Skill in rapid note-taking can be developed over time. This does not mean that we rush the interview. Quite the contrary. We address the person from whom we are gathering information calmly and patiently. But, when we are actually recording data we do it quickly and keep our attention on the person. For process analysis data gathering, we don't have to write tedious sentences. The charting technique provides us with a specialized shorthand (using the symbols and conventions of process charting in rough form).

Same Day Capture of Data

The analyst returns to his or her office with sketchy notes, hastily written. These notes serve as reminders of what has been seen and heard. Their value as reminders deteriorates rapidly. While the interview is fresh in mind these notes can bring forth vivid recall. As time passes they lose this power. The greatest memory loss usually occurs in the first 24 hours.

A simple rule for maximizing the value of these notes is to see that they are carefully recorded in a form that is clear and legible, the same day as the interview. The sooner after the interview this is done, the better. If this is postponed, the quality of the results suffers. What was clear at the time of the interview becomes vague or completely forgotten. Details are overlooked or mixed up.
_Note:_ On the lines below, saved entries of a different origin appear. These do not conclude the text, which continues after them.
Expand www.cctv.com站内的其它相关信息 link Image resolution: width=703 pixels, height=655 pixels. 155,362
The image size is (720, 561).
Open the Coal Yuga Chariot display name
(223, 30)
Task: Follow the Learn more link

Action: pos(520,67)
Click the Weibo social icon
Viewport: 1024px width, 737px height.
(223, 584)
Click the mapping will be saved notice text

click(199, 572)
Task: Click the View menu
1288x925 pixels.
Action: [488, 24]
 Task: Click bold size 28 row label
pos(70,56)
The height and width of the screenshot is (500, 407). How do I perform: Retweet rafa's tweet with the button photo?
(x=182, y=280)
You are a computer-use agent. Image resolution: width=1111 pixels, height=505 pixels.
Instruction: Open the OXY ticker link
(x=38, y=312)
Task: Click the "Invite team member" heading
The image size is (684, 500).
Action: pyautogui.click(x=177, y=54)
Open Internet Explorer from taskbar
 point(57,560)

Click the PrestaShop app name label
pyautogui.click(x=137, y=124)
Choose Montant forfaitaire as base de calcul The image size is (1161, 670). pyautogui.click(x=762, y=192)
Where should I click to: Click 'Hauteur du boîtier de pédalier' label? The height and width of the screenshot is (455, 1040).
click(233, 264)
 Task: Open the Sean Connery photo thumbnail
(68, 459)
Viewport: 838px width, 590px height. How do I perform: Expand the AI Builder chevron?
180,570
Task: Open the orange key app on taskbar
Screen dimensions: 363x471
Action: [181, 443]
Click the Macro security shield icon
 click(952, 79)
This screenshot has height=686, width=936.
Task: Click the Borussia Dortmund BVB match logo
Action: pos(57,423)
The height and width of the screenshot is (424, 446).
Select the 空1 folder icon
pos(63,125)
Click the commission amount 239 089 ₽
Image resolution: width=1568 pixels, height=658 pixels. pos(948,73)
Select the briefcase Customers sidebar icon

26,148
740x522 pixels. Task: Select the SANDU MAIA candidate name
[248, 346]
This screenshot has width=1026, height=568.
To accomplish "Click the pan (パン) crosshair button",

Where the notes are not clear the analyst resorts to guessing about things that were obvious a few days earlier. Or, to avoid the risk of guessing, the analyst goes back to the employee for clarification. This causes further inconvenience to the employee and creates an unprofessional impression. We can help ourselves, in this regard, by scheduling to keep the latter part of the work day free for polishing up notes on days when we are collecting data.

Summary

Fact gathering is a very volatile activity. In bureaucracies where ponderous processes are attended to by alienated employees who distrust their managers it can even be explosive. However. the skills and the integrity of the professional can go a long way towards reducing anxieties and gaining cooperation. Skills enable the professional to collect critical, relevant data easily and assure that once collected it will not be lost. But, integrity is more important. Make sure that you always gather data from the top authority in the organization, the person doing the work, and treat that person with the respect due a top authority.